It wasn't until about 9AM before they could cross the river and she absolutely stomped across that sucker and up the street to their parked car. And guess what? During the night, knowing the people were stuck across the river the local incorrigibiles had helped themselves to just about everything in the car other than the butts in the ash tray. Everything. Which I thought was rather uncool so I walked up into town and up to the kids I knew had done it and told them in no uncertain terms to bring their passports, visas, wallets and cameras back to the car because the camera had all their wedding pictures on it and they couldn't use anything in their wallets anyway. Half an hour later some older woman brought the stuff back, including some clothes and said she'd 'found the stuff'. I think she was either the mother of or grandmother of one of the miscreants. I just felt so bad for the groom, she was like a pit bull on a squirrel, and I doubt they stay married more than an hour after returning to the US.
Friday, July 29, 2022
When I was in the Army I met a guy named Tony Olivares. He was from El Monte, California... Hacienda Heights actually I think. I assumed he was Mexican but one night we were out drinking and someone called him a Mexican. Not all that good an idea. Tony was Spanish, Castillian, pure blood.
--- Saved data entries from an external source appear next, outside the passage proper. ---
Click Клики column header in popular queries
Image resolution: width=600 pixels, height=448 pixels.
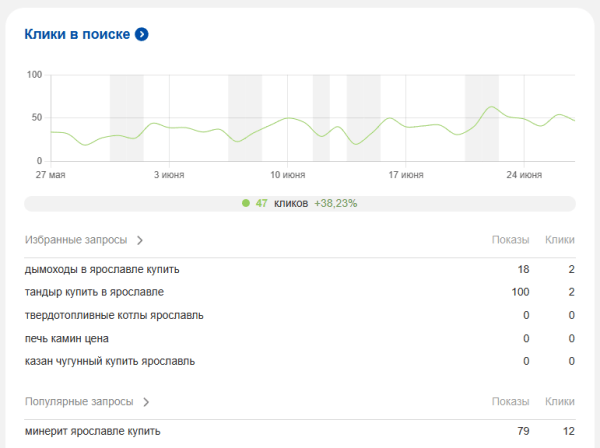point(559,402)
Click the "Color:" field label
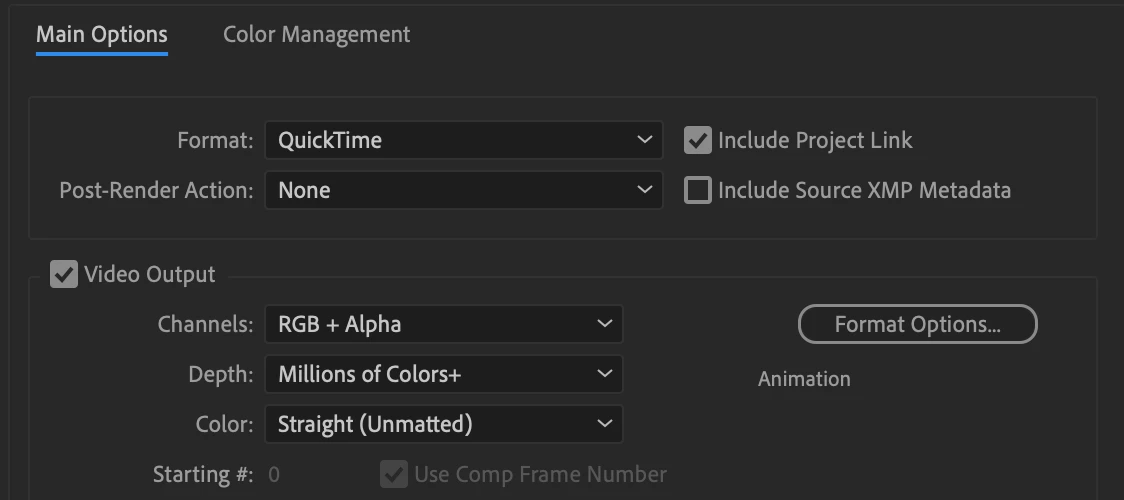Viewport: 1124px width, 500px height. pos(222,424)
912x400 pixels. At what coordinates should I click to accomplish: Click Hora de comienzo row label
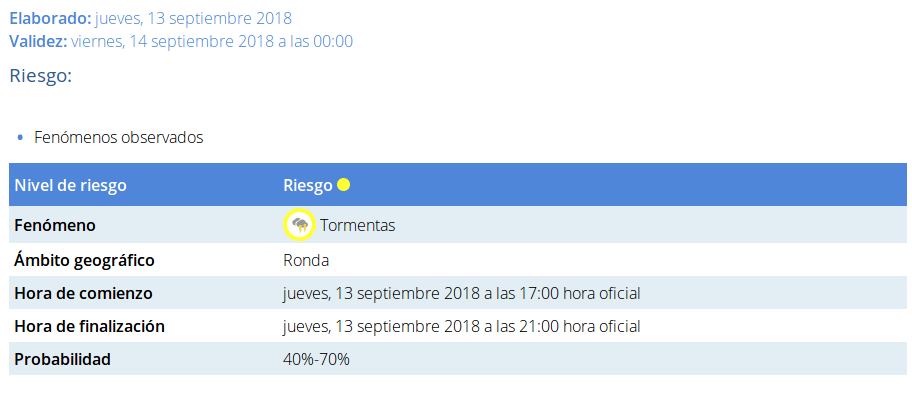83,294
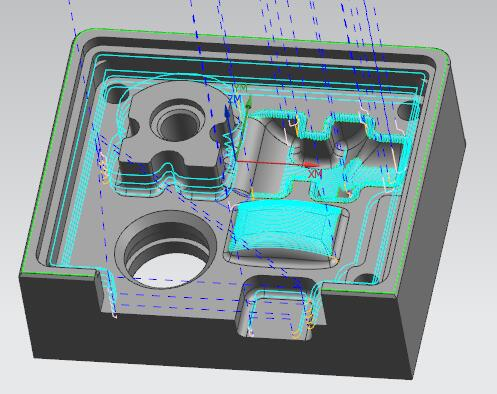The height and width of the screenshot is (394, 497).
Task: Select the small hole in pocket's bottom-right corner
Action: (x=365, y=279)
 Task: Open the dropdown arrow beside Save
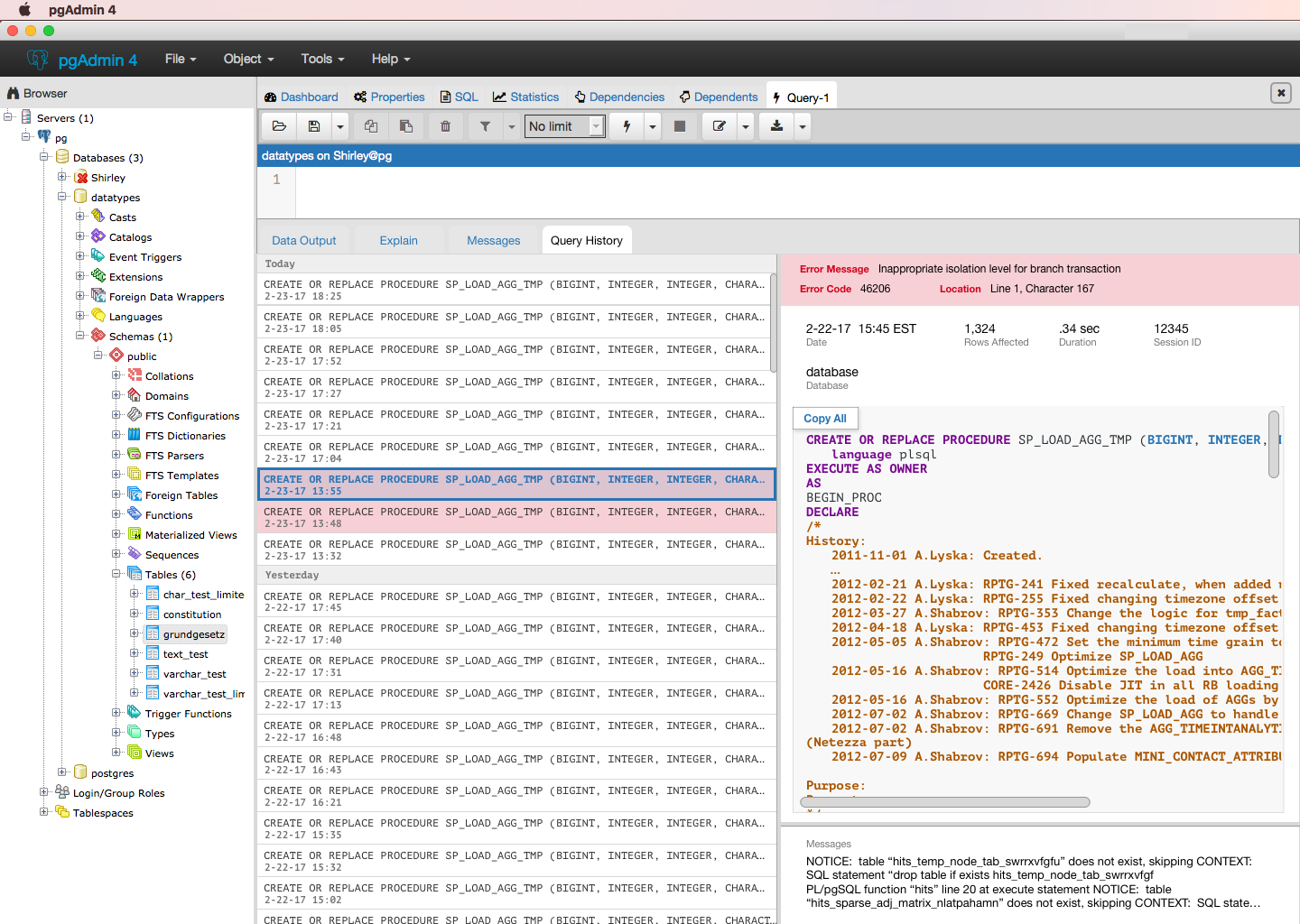[339, 126]
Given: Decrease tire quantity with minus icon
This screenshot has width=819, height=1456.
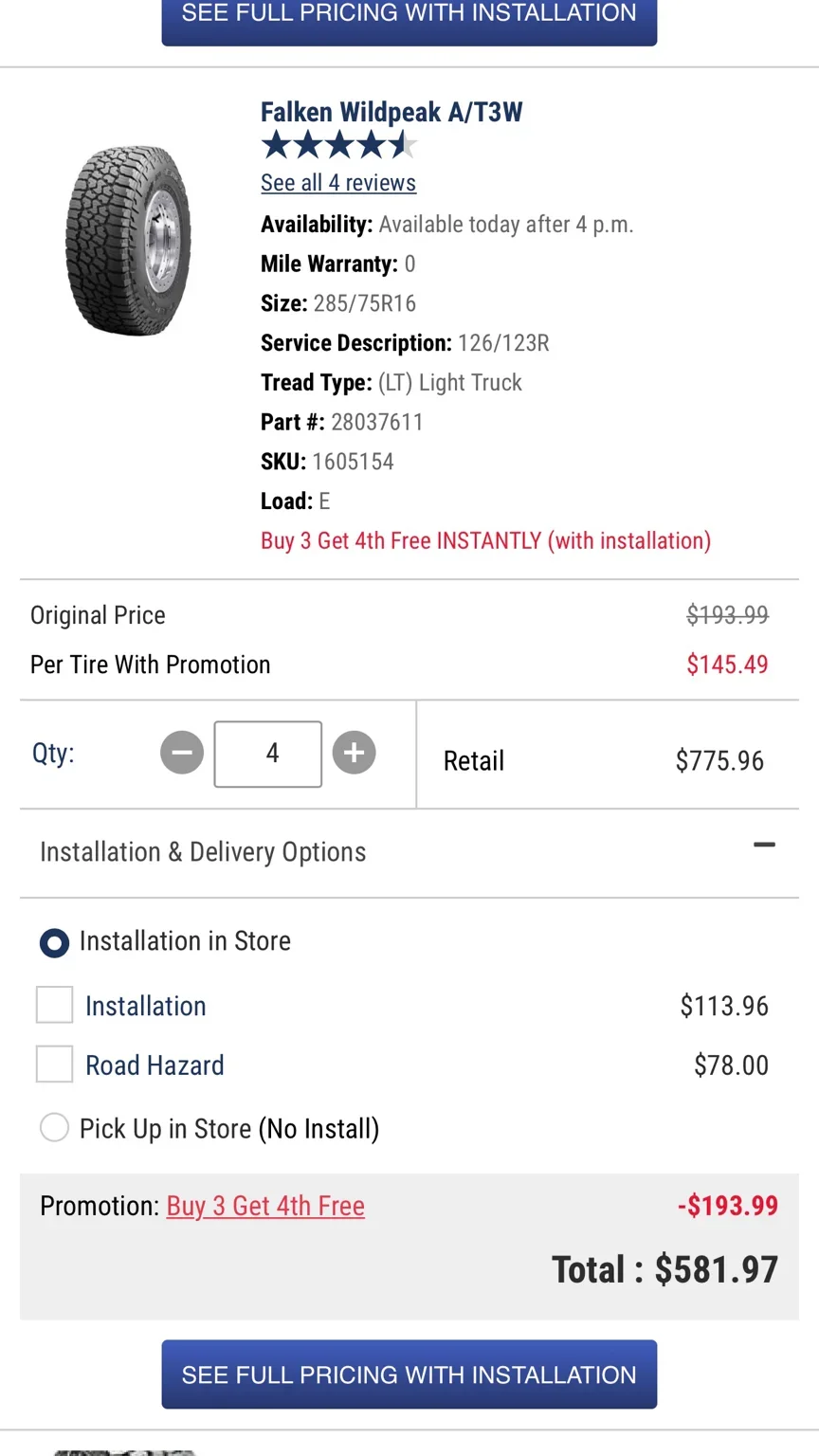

When Spain sold California to the US, his family's ranch in the San Jacquin Valley was not included. So yeah, Tony was Spanish. We were not really all that friendly at first, in fact we almost came to blows one day but we got to be good friends, maybe Best Friends. I hung out with him and his buddies in El Monte, "You're the only white guy within 10 miles of here" and the first time I went to Mexico was with Tony. We got his VW van stuck on the beach south of Encinada for 3 days until some Marinas came along and asked us what the hell we were doing there for 3 days, we told them "We're stuck!" and they pushed us out of the sand and up onto the road.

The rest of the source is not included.